Written task
Reproduce every line of the records below character for character, preserving their order and line breaks.

(Word and element location data)
####################
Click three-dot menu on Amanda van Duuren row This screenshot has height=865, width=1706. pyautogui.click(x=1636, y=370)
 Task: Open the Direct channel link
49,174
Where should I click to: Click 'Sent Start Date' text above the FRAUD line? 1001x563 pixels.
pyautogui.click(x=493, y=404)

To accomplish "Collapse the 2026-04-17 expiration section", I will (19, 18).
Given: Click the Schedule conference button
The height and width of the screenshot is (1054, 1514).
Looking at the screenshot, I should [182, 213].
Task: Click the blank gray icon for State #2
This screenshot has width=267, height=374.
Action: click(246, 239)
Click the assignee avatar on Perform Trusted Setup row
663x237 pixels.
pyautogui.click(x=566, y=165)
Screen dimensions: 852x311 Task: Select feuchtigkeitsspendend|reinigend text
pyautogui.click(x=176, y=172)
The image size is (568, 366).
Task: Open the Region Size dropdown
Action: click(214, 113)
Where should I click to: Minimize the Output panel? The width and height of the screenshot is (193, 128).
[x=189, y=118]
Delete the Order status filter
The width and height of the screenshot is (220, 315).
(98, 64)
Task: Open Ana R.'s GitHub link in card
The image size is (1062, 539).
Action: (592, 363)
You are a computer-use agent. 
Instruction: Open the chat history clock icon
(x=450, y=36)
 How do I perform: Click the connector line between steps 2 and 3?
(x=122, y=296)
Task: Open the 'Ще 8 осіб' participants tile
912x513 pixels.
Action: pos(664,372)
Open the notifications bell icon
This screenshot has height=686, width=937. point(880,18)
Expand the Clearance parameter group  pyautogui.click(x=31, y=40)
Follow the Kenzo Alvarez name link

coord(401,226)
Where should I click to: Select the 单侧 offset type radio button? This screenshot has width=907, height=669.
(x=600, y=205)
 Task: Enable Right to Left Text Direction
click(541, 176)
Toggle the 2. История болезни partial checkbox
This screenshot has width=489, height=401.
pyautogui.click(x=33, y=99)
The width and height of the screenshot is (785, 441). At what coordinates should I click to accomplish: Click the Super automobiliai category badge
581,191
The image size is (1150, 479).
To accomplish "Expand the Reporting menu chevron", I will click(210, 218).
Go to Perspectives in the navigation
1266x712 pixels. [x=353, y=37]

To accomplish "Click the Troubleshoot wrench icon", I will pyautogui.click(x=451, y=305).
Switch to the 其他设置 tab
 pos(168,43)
####################
Result for this task
Click three-dot menu on Amanda van Duuren row This screenshot has height=865, width=1706. pyautogui.click(x=1636, y=370)
 Task: Open the Direct channel link
49,174
Where should I click to: Click 'Sent Start Date' text above the FRAUD line? 1001x563 pixels.
pyautogui.click(x=493, y=404)

To accomplish "Collapse the 2026-04-17 expiration section", I will (19, 18).
Given: Click the Schedule conference button
The height and width of the screenshot is (1054, 1514).
Looking at the screenshot, I should [182, 213].
Task: Click the blank gray icon for State #2
This screenshot has width=267, height=374.
Action: click(246, 239)
Click the assignee avatar on Perform Trusted Setup row
663x237 pixels.
pyautogui.click(x=566, y=165)
Screen dimensions: 852x311 Task: Select feuchtigkeitsspendend|reinigend text
pyautogui.click(x=176, y=172)
The image size is (568, 366).
Task: Open the Region Size dropdown
Action: click(214, 113)
Where should I click to: Minimize the Output panel? The width and height of the screenshot is (193, 128).
[x=189, y=118]
Delete the Order status filter
The width and height of the screenshot is (220, 315).
(98, 64)
Task: Open Ana R.'s GitHub link in card
The image size is (1062, 539).
Action: (592, 363)
You are a computer-use agent. 
Instruction: Open the chat history clock icon
(x=450, y=36)
 How do I perform: Click the connector line between steps 2 and 3?
(x=122, y=296)
Task: Open the 'Ще 8 осіб' participants tile
912x513 pixels.
Action: pos(664,372)
Open the notifications bell icon
This screenshot has height=686, width=937. point(880,18)
Expand the Clearance parameter group  pyautogui.click(x=31, y=40)
Follow the Kenzo Alvarez name link

coord(401,226)
Where should I click to: Select the 单侧 offset type radio button? This screenshot has width=907, height=669.
(x=600, y=205)
 Task: Enable Right to Left Text Direction
click(541, 176)
Toggle the 2. История болезни partial checkbox
This screenshot has width=489, height=401.
pyautogui.click(x=33, y=99)
The width and height of the screenshot is (785, 441). At what coordinates should I click to accomplish: Click the Super automobiliai category badge
581,191
The image size is (1150, 479).
To accomplish "Expand the Reporting menu chevron", I will click(210, 218).
Go to Perspectives in the navigation
1266x712 pixels. [x=353, y=37]

To accomplish "Click the Troubleshoot wrench icon", I will pyautogui.click(x=451, y=305).
Switch to the 其他设置 tab
 pos(168,43)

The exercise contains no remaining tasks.